```{R} library(tidyverse) library(HumanitiesDataAnalysis) ``` What’s the difference between using `%in%` and `str_detect` to filter down a dataset by a string? (Hint: try seeing how they both behave on some very *short* strings.) 1. Start by just editing some code. The code below finds the first date that appears in this collection. Edit it to find the minimum **age** in the set. ```{R} crews |> drop_na(date) |> summarize(min = min(date)) ``` 2. Use `filter` to determine: what is the name of that youngest person? When did he or she sail? ```{R} ``` 3. How many sailors left on ‘Barks’ between 1850 and 1880? Chain together `filter` and `summarize` with the special `n()` function. Note that this has a number of different conditions in the filter statement. You could build several filters in a row: but you can also include multiple filters by separating them with commas. For instance, `filter(school=="NYU",year==2020)` might be a valid filter on some dataset (though not this one.) To filter by date you may need to use a function like `as.Date` on your input. ```{R} ``` Question 3 told you how many sailors left on barks in those years. How many distinct voyages left? The variable `Voyage.number` identifies distinct voyages in this set. (This may require reading some documentation: reach out to me or a classmate if you can’t figure it out. There are at least two ways: one involves using the `dplyr` function `distinct` before summarizing, and the second involves using the functions `length` and `unique` in your call to `summarize`.) ```{R} ``` Change the code above to count the distinct “Residence” locations in the dataset. Then add two more pipes to the end to arrange by count. 1. Try to get a sense of what is the books set based on some keyword searches. Can you get a sense of what the biases of this subset of the catalog are? Here are a couple examples having to do with geographic terms in subjects; you’d probably do better to explore some other kind of resource.
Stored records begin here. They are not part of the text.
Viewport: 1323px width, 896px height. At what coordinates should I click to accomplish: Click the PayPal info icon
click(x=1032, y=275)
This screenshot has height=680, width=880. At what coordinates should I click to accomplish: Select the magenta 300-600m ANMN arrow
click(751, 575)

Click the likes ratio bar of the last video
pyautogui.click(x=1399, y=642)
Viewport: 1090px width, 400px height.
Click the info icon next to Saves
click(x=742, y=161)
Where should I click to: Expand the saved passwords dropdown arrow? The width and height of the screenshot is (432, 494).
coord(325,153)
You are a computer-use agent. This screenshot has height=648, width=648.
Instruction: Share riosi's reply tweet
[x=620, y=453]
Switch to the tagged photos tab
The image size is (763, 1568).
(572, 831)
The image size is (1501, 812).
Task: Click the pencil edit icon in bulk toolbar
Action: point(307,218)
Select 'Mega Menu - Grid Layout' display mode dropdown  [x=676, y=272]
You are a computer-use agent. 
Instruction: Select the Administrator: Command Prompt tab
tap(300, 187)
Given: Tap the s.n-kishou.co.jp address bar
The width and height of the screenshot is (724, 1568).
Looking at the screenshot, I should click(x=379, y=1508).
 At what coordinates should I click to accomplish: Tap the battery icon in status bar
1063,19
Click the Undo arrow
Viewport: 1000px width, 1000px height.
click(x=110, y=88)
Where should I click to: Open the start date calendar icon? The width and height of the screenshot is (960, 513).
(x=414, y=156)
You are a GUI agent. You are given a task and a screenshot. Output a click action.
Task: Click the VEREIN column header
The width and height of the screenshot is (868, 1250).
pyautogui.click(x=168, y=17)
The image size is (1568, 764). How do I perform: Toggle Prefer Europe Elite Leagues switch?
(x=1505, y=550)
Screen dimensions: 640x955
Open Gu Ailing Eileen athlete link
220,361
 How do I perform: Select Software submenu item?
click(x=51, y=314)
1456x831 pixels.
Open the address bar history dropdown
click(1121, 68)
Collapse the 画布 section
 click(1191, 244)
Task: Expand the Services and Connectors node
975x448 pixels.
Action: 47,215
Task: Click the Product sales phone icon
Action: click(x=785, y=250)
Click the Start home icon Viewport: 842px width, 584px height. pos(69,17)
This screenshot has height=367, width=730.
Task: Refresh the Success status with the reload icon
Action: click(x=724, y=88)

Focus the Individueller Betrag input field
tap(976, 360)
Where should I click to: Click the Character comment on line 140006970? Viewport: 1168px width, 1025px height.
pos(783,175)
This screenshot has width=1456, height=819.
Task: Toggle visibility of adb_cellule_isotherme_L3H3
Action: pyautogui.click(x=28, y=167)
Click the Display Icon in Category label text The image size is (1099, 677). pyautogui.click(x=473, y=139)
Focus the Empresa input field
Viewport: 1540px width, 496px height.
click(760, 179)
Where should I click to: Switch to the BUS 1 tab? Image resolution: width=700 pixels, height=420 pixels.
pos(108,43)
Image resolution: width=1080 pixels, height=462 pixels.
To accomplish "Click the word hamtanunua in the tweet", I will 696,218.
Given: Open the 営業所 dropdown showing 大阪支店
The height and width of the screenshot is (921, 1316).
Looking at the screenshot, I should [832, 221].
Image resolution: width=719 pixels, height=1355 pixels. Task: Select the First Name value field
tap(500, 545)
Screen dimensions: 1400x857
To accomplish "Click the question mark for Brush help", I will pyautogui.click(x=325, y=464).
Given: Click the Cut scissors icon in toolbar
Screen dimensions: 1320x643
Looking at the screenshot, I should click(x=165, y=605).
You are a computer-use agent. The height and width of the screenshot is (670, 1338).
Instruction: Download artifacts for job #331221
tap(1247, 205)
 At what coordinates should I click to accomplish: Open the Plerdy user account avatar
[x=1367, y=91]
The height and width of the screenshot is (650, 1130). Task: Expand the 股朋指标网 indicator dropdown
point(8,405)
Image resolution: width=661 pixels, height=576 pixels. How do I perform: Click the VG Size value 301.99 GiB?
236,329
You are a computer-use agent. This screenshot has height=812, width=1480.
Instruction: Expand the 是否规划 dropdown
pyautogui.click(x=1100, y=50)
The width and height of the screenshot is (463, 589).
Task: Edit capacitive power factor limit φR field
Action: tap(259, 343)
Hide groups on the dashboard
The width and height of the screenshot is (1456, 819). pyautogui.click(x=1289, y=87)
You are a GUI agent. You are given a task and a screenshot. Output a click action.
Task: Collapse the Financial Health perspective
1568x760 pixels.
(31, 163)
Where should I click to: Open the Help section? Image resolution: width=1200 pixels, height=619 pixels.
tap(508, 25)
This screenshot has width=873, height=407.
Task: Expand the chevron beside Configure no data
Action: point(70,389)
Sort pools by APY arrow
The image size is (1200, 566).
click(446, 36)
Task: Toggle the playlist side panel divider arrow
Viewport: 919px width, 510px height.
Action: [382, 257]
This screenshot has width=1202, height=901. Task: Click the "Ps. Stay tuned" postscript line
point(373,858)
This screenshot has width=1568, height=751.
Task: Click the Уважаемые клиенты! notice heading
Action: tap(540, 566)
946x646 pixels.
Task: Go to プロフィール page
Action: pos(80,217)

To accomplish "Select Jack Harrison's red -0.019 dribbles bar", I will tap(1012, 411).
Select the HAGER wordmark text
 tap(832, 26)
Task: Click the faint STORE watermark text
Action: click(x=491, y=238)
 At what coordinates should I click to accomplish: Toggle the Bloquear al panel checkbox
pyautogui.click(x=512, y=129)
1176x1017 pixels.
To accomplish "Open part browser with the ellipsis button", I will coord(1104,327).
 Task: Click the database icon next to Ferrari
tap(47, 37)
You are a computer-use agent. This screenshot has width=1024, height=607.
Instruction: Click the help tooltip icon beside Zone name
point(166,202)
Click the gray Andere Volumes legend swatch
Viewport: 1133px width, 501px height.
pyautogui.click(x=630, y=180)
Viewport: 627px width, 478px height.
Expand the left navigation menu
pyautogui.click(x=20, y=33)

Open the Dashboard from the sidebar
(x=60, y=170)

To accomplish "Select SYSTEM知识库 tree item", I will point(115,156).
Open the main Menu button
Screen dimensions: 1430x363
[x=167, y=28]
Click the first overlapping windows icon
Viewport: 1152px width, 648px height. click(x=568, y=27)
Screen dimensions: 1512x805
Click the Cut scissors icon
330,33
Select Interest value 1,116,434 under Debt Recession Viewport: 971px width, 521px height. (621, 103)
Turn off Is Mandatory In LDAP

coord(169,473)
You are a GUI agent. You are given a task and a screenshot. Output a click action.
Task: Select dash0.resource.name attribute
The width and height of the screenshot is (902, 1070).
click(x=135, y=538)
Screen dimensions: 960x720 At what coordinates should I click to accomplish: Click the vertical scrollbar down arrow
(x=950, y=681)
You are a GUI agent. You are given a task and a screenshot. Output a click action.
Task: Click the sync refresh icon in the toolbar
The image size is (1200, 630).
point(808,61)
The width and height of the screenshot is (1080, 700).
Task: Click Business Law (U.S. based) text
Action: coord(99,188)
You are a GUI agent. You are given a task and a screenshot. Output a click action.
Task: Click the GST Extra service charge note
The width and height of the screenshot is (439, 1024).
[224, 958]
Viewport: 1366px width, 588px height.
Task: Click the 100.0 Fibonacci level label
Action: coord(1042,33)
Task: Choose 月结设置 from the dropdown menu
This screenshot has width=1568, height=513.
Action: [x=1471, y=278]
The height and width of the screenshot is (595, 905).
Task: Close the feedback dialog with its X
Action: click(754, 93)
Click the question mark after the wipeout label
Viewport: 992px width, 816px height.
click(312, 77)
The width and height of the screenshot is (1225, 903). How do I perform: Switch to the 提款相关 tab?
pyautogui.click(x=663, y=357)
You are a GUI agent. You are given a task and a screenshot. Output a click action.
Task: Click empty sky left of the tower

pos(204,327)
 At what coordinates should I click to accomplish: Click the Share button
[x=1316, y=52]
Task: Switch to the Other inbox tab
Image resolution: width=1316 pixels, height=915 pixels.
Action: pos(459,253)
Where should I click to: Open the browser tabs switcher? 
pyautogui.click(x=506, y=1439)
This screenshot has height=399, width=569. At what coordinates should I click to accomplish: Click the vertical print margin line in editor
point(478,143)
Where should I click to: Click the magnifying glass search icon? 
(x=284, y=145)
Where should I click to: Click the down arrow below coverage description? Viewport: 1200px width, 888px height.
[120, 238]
```{R} books |> filter(subjects |> str_detect("France|French")) |> select(year, summary) |> sample_n(10) ``` ```{R} books |> filter(subjects |> str_detect("France|French")) |> select(year, summary) |> sample_n(10) ```
Consider counting some individual words, as well. Using ‘str_extract’, we can create a new column–‘word’–which is *only* the part of the subject that matches a search. Then we can count those individual terms. Again, look for something other than the three countries here. ```{R} books |> mutate(word = subjects |> str_extract("(France|Germany|England)")) |> drop_na(word) |> group_by(word) |> summarize(count = n()) ``` ### Free Exercise Try getting `read_csv` to work on your own csv or excel file that you explored the types in previously, or use arrow::read_parquet on some of the files at \[benschmidt.org/directories\]. and do three of the following: 1. Find an *outlier*; who is the oldest person? The youngest? 2. Count a categorical variable and arrange by decreasing count. What are the most common labels? 3. Use `str_sub` or `str_extract` to create a better categorical variable than the ones you have. 4. Count some *combination* of variables and see if you can identify things that tend to occur a lot together or apart. 5. Use `min`, `mean`, or `max` inside groups to see which groups have higher or lower values. 6. Describe the *extent* of your data.